Search code examples
apache-sparkpysparkamazon-rdsmysql-connectorspark-jdbc

Pyspark Dataframe to AWS MySql: requirement failed: The driver could not open a JDBC connection


I want to write a pyspark dataframe into a MySQL table in AWS RDS, but I keep getting the error

pyspark.sql.utils.IllegalArgumentException: requirement failed: The driver could not open a JDBC connection.

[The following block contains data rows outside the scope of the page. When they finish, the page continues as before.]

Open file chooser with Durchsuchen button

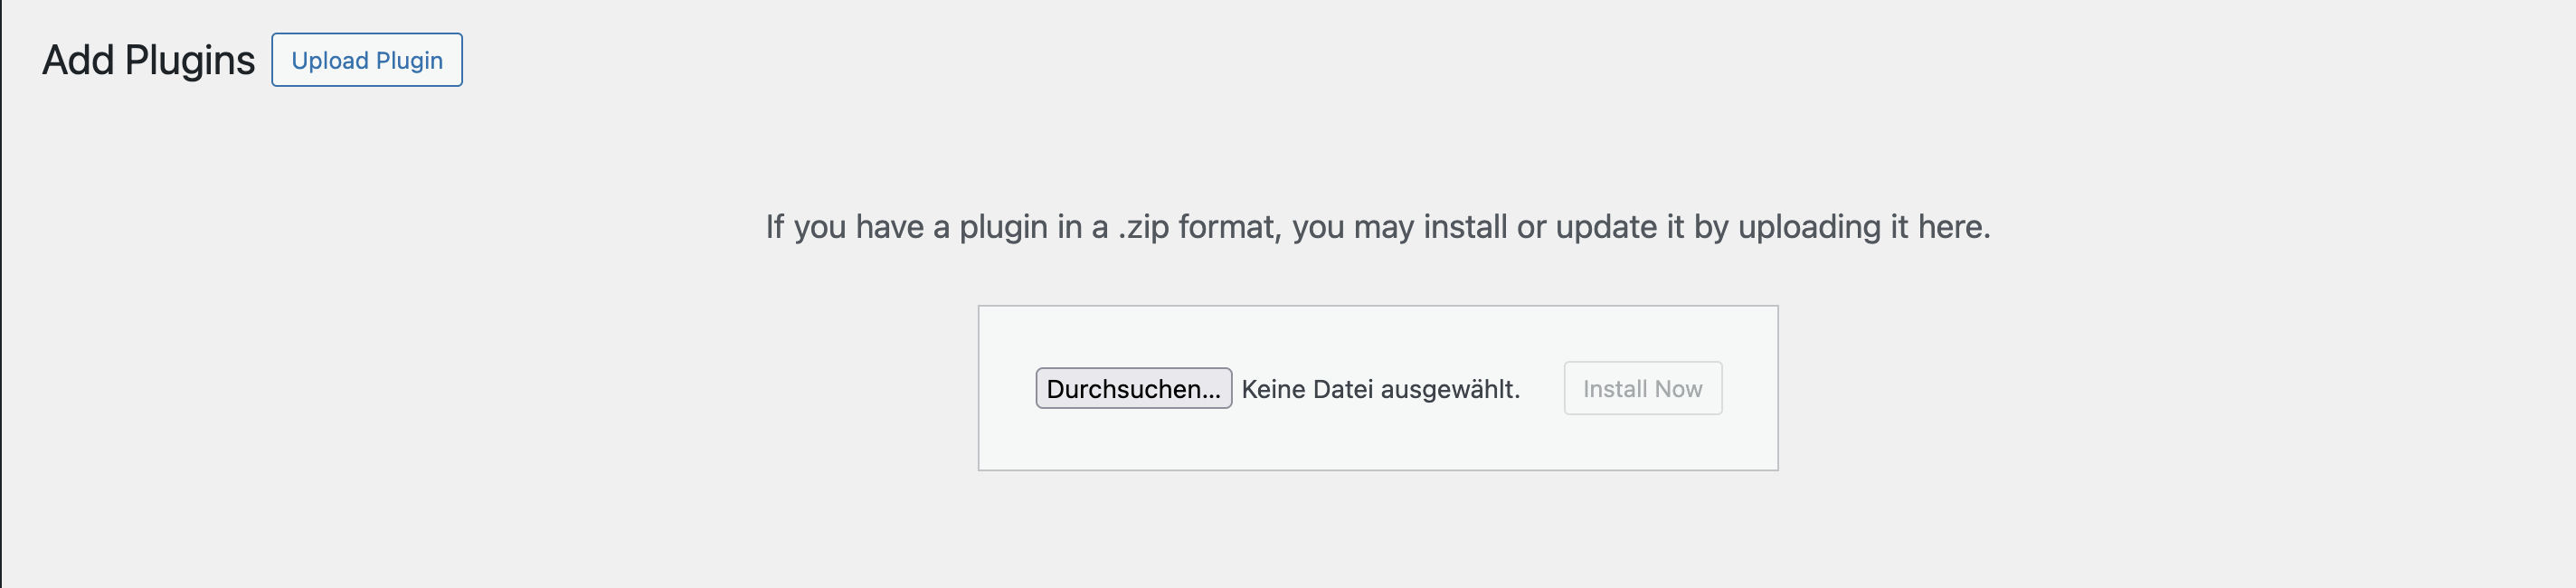pyautogui.click(x=1133, y=389)
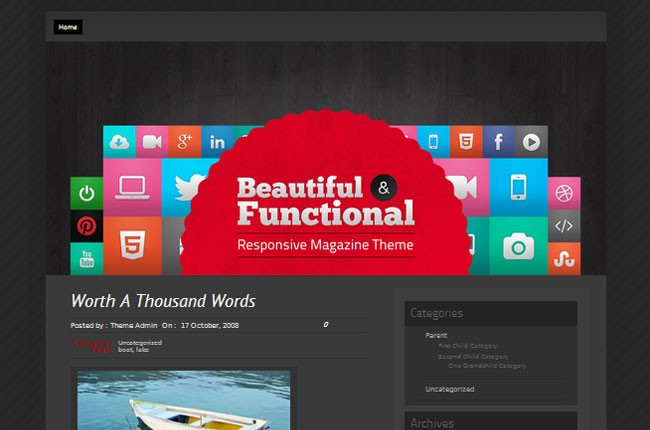Click the code brackets icon tile
The width and height of the screenshot is (650, 430).
(565, 226)
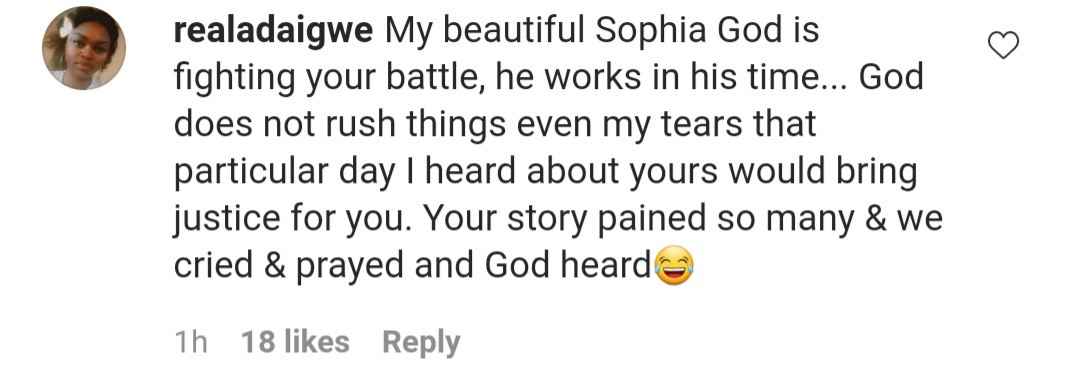Reply to realadaigwe's comment
The height and width of the screenshot is (386, 1080).
click(x=421, y=343)
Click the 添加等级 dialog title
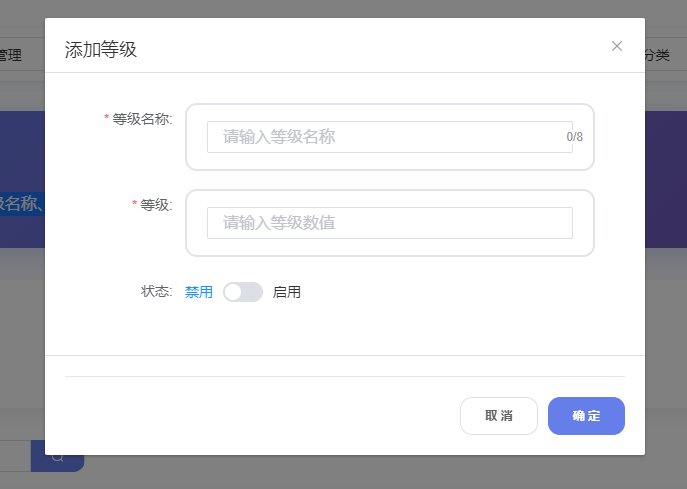 tap(101, 50)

Check the URL: jdbc:mysql:mtestdb.ch4i3d3jc0yc.eu-central-1.rds.amazonaws.com

My code looks like this:

import os
import sys

spark = SparkSession.builder\
            .appName('test-app')\
            .config('spark.jars.packages', 'mysql:mysql-connector-java:8.0.28')\
            .getOrCreate()

properties = {'user':'admin', 'password':'password', 'driver':'com.mysql.cj.jdbc.Driver'}
resultDF.write.jdbc(url='jdbc:mysql:mtestdb.ch4i3d3jc0yc.eu-central-1.rds.amazonaws.com', table='mcm_objects', properties=properties)\
            .mode('append')\
            .save()

I also tried the url 'jdbc:mysql://mtestdb.ch4i3d3jc0yc.eu-central-1.rds.amazonaws.com', but then I get the error:

java.sql.SQLException: No database selected

No idea what I am doing wrong. Any help would be greatly appreciated


Solution

  • table should be {dbName}.{dbtable}:

    resultDF.write.jdbc(url='jdbc:mysql:mtestdb.ch4i3d3jc0yc.eu-central-1.rds.amazonaws.com', table='{dbname}.mcm_objects', properties=properties)\
                .mode('append')\
                .save()